** SELECTED PASSAGE **
● ● ● ●

Skip to content

Object Detection

Overview

In this tutorial, we will learn how to run inference with a PyTorch YOLOv8 model using the RBLN SDK C/C++ Runtime API. The model is compiled using the RBLN SDK Python API, and the resulting *.rbln file is used for inference using the RBLN SDK C/C++ Runtime API. This approach combines the ease of model preparation in Python with the performance benefits of C/C++ for inference. The entire code used in this tutorial can be found in RBLN Model Zoo.

Setup & Installation

Before you begin, ensure that your system environment is properly configured and that all required packages are installed. This includes:

Note

Please note that rebel-compiler requires an RBLN Portal account.

Compilation with RBLN Python API

Prepare the model

Import the YOLOv8m model from the ultralytics library and perform a forward pass to prepare the model.

1
2
3
4
5
6
7
8
from ultralytics import YOLO  
import rebel  
import torch  

model_name = "yolov8m"  
yolo = YOLO(f"{model_name}.pt")  
model = yolo.model.eval()  
model(torch.zeros(1, 3, 640, 640))  

Compile the model

Once a torch model (torch.nn.Module) is prepared, compile it with rebel.compile_from_torch(). Save the compiled model using compiled_model.save().

1
2
3
4
5
# Compile the model  
compiled_model = rebel.compile_from_torch(model, [ ("x", [1, 3, 640, 640], "float32") ])  

# Save the compiled model to local storage  
compiled_model.save(f"{model_name}.rbln")  

Complete compilation

The compilation code is included in compile.py. Execute the script as follows to generate the rbln file:

$ python compile.py --model-name=yolov8m  

Inference with RBLN SDK C/C++ Runtime API

Prepare CMake build script

The example application uses OpenCV for image pre/post-processing and argparse for CLI parameter parsing. The CMake script below describes external package dependencies and linking.

● ● ● ●

** ROWS **
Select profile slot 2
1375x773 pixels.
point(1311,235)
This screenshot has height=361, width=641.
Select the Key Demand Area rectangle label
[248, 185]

● ● ● ●

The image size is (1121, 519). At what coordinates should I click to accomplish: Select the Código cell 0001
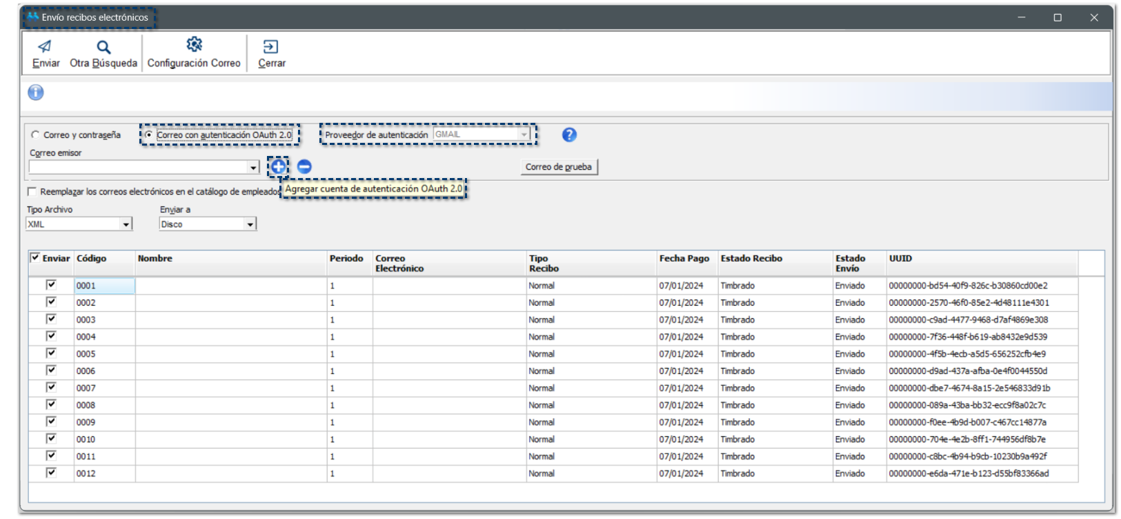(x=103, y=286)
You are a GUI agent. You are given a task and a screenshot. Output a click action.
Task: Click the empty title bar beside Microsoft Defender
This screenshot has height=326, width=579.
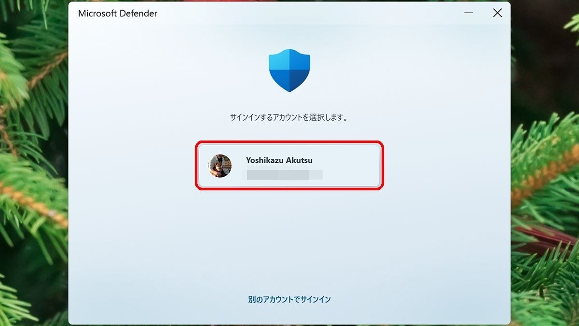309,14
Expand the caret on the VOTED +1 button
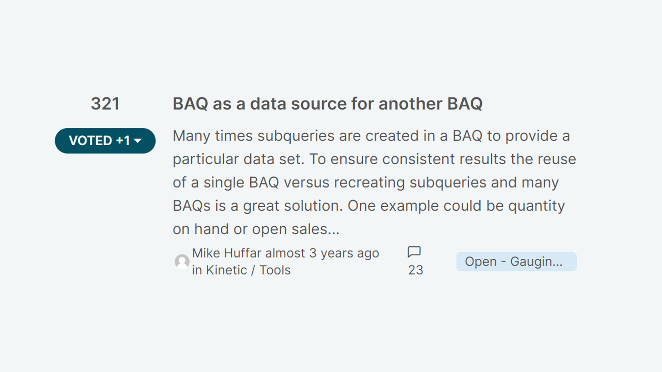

● ● ● ●

** REQUIRED TASKS **
**A.** In the object detection tutorial, which package does the example application use for CLI parameter parsing?
**B.** Echo the object detection tutorial word for word, everything from "Object Detection" down to "RBLN Model Zoo.".
The lines come from a separate source and are unrelated to the object detection tutorial.

** WORKED ANSWERS **
**A.** It uses argparse.

**B.**
Object Detection

Overview

In this tutorial, we will learn how to run inference with a PyTorch YOLOv8 model using the RBLN SDK C/C++ Runtime API. The model is compiled using the RBLN SDK Python API, and the resulting *.rbln file is used for inference using the RBLN SDK C/C++ Runtime API. This approach combines the ease of model preparation in Python with the performance benefits of C/C++ for inference. The entire code used in this tutorial can be found in RBLN Model Zoo.